The 12 Habits of Highly Effective Bidders    (February 2006)

4.  They base bidding decisions on the principle of “game before slam”.   (Part 4)

Most of our discussion on the game-before-slam principle has focused on its use in interpreting ambiguous bids. Its advice is that when in doubt about the meaning of a below-game bid, you should treat it as a search for the best game rather than as a cuebid for slam.

The game-before-slam principle also applies to the “unambiguous” bids you discuss in advance. It’s a good guideline to keep in mind when making decisions about your system agreements and conventions.

Re-inventing Bergen raises

Many popular conventions rely on the game-before-slam approach. Conventions designed to help you make partscore vs. game decisions are usually structured to keep the bidding low when you have minimum values and weaker trump fits. The stronger your hand, the higher you bid.

An example is Marty Bergen’s major-suit raise convention, which defines the lower response (3C) as the weaker hand (a constructive single raise with four trumps). The higher response (3D) shows limit-raise values.

Some pairs choose to “tweak” Bergen’s convention by reversing these meanings, ostensibly to conserve room for slam bidding. Their logic is that if the lower response (3C) shows the better hand, opener will have 3D available as a cuebid.

This essentially transforms the convention into a slam-before-game tool, and it will be a rare deal where this offers an advantage. Over a limit raise, opener usually either bids game or passes (“no inviting the inviter”), but if he has enough for a slam try, the four-level is certainly safe. It’s unlikely that one extra three-level step will make or break a slam cuebidding sequence.

That extra bidding room will more often be needed to investigate game rather than slam. If you play the reversed meanings, you may have a dilemma with a hand such as  32  AQ9842  KJ10   A7 .

You open 1H and partner bids 3D (a single raise with four trumps, 8-10 playing points). You’d prefer to stop in 3H if partner has a minimum, but you have a good play for game opposite a maximum such as  K65   K1063   93   K632.

Over 3D, you have no game try available, so you’ll have to make a blind guess. If you use 3C as the minimum raise, though, you can bid 3D as a general game try and let partner make the decision.

Re-inventing Drury

A similar problem can occur if you switch the meanings of Bergen’s two-way Drury responses, used by a passed hand to show a strong raise of a major-suit opening. As written, a 2C response shows a three-card raise and 2D is a four-card raise.
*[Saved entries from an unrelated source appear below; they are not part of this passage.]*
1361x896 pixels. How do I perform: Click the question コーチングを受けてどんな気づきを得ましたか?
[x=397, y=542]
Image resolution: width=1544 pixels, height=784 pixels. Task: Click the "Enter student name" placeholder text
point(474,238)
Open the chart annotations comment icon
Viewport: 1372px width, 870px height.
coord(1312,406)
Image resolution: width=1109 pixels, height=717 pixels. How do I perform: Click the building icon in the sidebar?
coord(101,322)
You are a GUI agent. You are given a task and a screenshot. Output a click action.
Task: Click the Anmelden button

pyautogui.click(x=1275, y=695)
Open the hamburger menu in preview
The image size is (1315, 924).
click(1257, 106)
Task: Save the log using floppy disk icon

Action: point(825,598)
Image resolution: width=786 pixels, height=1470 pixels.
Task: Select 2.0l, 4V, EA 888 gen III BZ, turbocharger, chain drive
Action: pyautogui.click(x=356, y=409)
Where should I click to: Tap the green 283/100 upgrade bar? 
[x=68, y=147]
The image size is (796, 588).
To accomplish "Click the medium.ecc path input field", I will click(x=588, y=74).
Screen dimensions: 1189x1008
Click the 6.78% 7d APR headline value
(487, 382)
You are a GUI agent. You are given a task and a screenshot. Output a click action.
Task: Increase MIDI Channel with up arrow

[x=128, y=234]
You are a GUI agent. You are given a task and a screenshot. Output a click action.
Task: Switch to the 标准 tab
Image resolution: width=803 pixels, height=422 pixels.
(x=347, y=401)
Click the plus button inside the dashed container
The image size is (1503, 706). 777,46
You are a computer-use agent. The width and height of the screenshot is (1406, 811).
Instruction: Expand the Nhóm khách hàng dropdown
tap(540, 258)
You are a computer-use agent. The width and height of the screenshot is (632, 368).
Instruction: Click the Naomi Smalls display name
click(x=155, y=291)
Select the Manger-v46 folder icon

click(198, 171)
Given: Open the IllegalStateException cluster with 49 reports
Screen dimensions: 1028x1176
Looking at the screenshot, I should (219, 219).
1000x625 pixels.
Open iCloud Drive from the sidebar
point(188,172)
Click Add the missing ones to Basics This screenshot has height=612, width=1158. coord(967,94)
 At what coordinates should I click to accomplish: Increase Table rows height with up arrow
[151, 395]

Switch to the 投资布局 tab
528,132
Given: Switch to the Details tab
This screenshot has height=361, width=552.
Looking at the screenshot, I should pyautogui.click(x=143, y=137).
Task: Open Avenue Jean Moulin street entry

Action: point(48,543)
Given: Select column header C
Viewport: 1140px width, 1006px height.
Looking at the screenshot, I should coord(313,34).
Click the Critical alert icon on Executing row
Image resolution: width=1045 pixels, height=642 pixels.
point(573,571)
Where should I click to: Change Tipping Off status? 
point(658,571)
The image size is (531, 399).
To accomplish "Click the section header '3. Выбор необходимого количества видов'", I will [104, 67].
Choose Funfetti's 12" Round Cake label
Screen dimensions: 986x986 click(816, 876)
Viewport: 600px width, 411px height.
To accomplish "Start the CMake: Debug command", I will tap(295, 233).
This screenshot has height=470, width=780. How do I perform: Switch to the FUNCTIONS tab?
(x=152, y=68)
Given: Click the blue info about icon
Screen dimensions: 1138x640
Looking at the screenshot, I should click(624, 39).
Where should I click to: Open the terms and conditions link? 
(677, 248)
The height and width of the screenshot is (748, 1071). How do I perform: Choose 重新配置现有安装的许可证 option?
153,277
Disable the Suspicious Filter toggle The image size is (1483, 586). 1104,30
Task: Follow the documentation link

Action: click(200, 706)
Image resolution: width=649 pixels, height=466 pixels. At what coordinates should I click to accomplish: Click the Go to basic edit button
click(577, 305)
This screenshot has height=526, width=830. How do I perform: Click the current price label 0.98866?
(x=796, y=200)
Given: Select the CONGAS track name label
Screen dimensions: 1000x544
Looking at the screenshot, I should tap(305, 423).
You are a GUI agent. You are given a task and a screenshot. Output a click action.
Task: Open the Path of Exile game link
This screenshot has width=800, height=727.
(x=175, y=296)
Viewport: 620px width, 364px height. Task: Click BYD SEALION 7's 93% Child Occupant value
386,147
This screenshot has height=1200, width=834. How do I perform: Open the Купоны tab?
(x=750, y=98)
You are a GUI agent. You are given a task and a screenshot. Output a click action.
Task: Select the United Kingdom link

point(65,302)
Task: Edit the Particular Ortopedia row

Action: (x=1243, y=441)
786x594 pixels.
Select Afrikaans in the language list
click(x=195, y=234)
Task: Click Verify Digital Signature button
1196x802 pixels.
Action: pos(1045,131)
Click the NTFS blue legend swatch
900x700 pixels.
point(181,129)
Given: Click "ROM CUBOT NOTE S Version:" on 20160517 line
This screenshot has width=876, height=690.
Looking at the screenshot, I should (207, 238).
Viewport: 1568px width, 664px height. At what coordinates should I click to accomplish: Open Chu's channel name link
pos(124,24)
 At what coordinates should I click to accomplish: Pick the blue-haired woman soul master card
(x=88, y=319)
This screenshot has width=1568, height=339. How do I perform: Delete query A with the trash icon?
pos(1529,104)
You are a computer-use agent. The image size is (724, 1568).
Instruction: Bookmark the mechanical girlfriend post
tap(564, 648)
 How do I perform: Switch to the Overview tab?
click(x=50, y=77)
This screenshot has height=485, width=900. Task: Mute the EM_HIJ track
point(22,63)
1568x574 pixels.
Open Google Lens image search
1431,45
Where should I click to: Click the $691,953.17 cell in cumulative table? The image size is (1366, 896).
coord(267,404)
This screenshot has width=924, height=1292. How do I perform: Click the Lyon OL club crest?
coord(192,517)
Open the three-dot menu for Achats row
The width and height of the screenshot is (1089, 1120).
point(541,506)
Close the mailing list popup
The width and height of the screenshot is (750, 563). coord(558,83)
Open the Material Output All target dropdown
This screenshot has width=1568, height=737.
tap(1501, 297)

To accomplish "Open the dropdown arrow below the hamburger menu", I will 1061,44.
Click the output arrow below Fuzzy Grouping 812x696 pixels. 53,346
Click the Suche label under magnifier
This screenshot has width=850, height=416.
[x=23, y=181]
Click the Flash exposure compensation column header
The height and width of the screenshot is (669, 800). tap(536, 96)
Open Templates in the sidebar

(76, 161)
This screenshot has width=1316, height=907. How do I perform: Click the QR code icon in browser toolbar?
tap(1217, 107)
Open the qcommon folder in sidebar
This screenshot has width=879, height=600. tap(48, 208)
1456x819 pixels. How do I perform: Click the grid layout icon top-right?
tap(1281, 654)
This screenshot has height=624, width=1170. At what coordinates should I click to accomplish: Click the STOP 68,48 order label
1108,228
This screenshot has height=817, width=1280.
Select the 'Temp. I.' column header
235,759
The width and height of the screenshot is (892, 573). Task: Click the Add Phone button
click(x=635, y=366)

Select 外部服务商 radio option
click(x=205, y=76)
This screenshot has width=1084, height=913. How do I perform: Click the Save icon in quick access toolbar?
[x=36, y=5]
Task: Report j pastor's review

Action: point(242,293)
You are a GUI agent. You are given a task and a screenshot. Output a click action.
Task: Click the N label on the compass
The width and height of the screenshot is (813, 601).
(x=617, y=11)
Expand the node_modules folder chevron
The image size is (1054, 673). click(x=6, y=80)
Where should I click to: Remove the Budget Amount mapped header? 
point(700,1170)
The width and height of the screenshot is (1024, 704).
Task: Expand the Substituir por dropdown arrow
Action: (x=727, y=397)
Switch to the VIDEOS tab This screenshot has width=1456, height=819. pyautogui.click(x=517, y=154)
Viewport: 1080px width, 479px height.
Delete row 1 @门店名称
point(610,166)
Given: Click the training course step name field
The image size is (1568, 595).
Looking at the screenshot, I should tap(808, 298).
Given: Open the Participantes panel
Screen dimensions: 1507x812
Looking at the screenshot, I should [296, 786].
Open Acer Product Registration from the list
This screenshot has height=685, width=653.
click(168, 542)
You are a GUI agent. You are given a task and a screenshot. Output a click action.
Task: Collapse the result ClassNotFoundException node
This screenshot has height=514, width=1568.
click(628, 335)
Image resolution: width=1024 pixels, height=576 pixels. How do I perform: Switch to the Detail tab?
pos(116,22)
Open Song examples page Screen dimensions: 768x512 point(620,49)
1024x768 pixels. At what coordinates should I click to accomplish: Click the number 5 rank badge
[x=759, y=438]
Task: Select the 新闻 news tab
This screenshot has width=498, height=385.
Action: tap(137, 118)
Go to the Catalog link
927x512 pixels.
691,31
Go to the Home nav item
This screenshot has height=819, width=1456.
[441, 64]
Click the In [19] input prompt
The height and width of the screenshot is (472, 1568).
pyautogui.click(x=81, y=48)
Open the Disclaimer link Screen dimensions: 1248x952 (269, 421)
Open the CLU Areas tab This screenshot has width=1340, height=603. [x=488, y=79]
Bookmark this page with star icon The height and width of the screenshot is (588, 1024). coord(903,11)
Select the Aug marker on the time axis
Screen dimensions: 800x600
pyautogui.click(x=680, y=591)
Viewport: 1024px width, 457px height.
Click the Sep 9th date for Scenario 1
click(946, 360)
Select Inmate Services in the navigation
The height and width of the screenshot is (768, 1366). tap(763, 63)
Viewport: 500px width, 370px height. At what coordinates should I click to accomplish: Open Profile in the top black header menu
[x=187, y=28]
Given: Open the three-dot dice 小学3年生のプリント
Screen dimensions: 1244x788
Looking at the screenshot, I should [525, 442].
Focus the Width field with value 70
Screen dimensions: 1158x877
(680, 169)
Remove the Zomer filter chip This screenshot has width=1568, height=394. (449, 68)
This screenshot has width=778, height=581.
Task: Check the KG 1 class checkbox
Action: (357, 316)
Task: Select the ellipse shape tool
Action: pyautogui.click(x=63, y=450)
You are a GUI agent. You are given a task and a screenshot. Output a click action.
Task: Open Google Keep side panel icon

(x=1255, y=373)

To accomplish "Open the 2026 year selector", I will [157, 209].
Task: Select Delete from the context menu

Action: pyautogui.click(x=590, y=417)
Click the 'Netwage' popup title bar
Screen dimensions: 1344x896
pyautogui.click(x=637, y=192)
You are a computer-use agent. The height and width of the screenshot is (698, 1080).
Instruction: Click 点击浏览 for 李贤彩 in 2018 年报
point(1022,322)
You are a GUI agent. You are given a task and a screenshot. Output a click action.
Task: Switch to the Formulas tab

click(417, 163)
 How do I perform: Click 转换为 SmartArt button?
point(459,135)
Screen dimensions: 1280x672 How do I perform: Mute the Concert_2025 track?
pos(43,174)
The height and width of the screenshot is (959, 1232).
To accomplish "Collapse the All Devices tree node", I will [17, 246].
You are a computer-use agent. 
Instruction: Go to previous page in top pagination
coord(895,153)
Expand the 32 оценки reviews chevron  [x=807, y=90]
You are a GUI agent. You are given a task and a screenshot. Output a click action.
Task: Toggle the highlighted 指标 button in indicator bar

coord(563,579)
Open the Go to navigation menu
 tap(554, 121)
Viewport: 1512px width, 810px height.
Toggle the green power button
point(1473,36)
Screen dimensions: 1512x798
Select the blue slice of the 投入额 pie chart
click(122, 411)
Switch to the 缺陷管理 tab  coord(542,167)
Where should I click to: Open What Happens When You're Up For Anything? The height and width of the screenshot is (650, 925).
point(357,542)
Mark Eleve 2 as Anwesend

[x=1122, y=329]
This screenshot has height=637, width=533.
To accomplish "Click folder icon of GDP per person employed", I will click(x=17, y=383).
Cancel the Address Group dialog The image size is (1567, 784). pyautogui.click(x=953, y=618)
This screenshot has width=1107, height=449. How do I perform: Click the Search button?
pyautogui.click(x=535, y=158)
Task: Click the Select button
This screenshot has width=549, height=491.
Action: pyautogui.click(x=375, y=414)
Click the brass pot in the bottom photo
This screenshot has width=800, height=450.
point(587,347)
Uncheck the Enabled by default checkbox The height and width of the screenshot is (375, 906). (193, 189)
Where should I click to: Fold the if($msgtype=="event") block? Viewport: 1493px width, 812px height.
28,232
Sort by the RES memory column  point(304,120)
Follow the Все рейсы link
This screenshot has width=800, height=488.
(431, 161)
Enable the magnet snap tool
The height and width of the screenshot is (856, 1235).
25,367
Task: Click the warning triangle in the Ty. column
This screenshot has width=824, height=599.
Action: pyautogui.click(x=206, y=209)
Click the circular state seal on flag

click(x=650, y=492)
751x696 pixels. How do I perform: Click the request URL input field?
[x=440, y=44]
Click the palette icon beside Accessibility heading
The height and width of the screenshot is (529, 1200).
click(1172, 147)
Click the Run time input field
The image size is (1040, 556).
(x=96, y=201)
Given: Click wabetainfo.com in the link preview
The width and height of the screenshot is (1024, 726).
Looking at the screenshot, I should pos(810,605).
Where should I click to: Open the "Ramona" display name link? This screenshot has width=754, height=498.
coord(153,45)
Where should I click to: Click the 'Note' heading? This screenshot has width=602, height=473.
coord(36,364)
With Drury – or any auction where you’re deciding between a game and a partscore -- it’s important to make best use of limited bidding room. The higher you bid, the more information you should be giving. Those who reverse the Drury responses are bidding higher with the less well-defined hand (the three-card raise) and lower with the stronger playing hand.

The value of keeping 2C as the three-card raise is that it gives opener room to rebid 2D with moderate strength – a hand he would have opened in first or second seat, but that wouldn’t have accepted a limit raise. If you have a maximum response, this description may help you find a notrump or major-suit game.

If you instead use 2D as the three-card raise, opener is forced to retreat to 2 of his major with minimum and sub-minimum hands, which limits your options as responder. You won’t know whether you have enough high-card strength for game, and with only eight trumps, it may not be safe to investigate at the three-level.

The confusion factor

It’s fun to tinker with conventions, but evaluate your changes carefully, especially if they stray from the game-before-slam guideline. Keep in mind that Bergen, Mike Lawrence and other writers spent countless hours testing their theories. If there were better ways to structure their conventions, they probably would have found them.

The other downside of rewriting conventions is the confusion factor. If you play “standard” Bergen with one partner and “reverse” Bergen with another, you’re increasing your memory load and the chance for a misunderstanding. Your revisions can also bring up ethical considerations. After a simple “Alert”, your opponents may assume you’re playing a convention as written, so you’ll have to find a timely way to provide them with full information.